• The problem:
Reproduce the following records verbatim, in full and in their original order, without altering any character.

• Dataset extract:
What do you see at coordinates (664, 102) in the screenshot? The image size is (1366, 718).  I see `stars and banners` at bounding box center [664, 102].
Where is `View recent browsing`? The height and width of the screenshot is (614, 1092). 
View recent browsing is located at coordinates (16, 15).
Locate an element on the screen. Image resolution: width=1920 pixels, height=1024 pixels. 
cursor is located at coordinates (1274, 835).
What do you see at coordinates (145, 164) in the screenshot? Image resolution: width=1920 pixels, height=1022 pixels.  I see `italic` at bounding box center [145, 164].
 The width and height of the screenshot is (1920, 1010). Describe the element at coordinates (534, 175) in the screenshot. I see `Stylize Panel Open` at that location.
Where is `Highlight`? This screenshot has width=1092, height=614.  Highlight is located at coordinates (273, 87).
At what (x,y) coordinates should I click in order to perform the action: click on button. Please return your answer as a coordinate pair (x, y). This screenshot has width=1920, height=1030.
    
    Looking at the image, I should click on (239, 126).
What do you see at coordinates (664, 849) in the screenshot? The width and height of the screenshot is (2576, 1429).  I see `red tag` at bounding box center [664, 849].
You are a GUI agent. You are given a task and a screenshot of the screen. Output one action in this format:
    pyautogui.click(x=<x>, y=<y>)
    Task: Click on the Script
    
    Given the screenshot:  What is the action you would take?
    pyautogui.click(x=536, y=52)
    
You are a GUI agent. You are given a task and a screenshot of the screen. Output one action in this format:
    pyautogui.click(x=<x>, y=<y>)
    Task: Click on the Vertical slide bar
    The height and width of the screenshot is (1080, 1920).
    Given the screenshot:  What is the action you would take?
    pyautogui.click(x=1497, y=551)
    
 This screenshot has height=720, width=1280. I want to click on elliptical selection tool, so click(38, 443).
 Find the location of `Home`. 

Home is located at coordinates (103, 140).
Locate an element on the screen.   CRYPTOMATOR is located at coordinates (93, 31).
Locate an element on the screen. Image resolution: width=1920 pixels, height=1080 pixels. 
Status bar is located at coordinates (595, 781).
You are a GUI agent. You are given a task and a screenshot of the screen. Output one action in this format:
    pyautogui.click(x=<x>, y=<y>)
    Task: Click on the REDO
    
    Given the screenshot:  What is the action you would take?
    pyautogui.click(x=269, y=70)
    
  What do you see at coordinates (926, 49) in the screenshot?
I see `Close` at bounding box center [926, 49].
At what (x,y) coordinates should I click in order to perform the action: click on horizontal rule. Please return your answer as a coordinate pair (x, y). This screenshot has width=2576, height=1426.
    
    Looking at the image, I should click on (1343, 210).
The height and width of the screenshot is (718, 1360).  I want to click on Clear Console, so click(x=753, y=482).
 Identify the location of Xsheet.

• Result below:
What do you see at coordinates (664, 102) in the screenshot? The image size is (1366, 718).  I see `stars and banners` at bounding box center [664, 102].
Where is `View recent browsing`? The height and width of the screenshot is (614, 1092). 
View recent browsing is located at coordinates (16, 15).
Locate an element on the screen. Image resolution: width=1920 pixels, height=1024 pixels. 
cursor is located at coordinates (1274, 835).
What do you see at coordinates (145, 164) in the screenshot? Image resolution: width=1920 pixels, height=1022 pixels.  I see `italic` at bounding box center [145, 164].
 The width and height of the screenshot is (1920, 1010). Describe the element at coordinates (534, 175) in the screenshot. I see `Stylize Panel Open` at that location.
Where is `Highlight`? This screenshot has width=1092, height=614.  Highlight is located at coordinates (273, 87).
At what (x,y) coordinates should I click in order to perform the action: click on button. Please return your answer as a coordinate pair (x, y). This screenshot has width=1920, height=1030.
    
    Looking at the image, I should click on (239, 126).
What do you see at coordinates (664, 849) in the screenshot? The width and height of the screenshot is (2576, 1429).  I see `red tag` at bounding box center [664, 849].
You are a GUI agent. You are given a task and a screenshot of the screen. Output one action in this format:
    pyautogui.click(x=<x>, y=<y>)
    Task: Click on the Script
    
    Given the screenshot:  What is the action you would take?
    pyautogui.click(x=536, y=52)
    
You are a GUI agent. You are given a task and a screenshot of the screen. Output one action in this format:
    pyautogui.click(x=<x>, y=<y>)
    Task: Click on the Vertical slide bar
    The height and width of the screenshot is (1080, 1920).
    Given the screenshot:  What is the action you would take?
    pyautogui.click(x=1497, y=551)
    
 This screenshot has height=720, width=1280. I want to click on elliptical selection tool, so click(38, 443).
 Find the location of `Home`. 

Home is located at coordinates (103, 140).
Locate an element on the screen.   CRYPTOMATOR is located at coordinates (93, 31).
Locate an element on the screen. Image resolution: width=1920 pixels, height=1080 pixels. 
Status bar is located at coordinates (595, 781).
You are a GUI agent. You are given a task and a screenshot of the screen. Output one action in this format:
    pyautogui.click(x=<x>, y=<y>)
    Task: Click on the REDO
    
    Given the screenshot:  What is the action you would take?
    pyautogui.click(x=269, y=70)
    
  What do you see at coordinates (926, 49) in the screenshot?
I see `Close` at bounding box center [926, 49].
At what (x,y) coordinates should I click in order to perform the action: click on horizontal rule. Please return your answer as a coordinate pair (x, y). This screenshot has width=2576, height=1426.
    
    Looking at the image, I should click on (1343, 210).
The height and width of the screenshot is (718, 1360).  I want to click on Clear Console, so click(x=753, y=482).
 Identify the location of Xsheet.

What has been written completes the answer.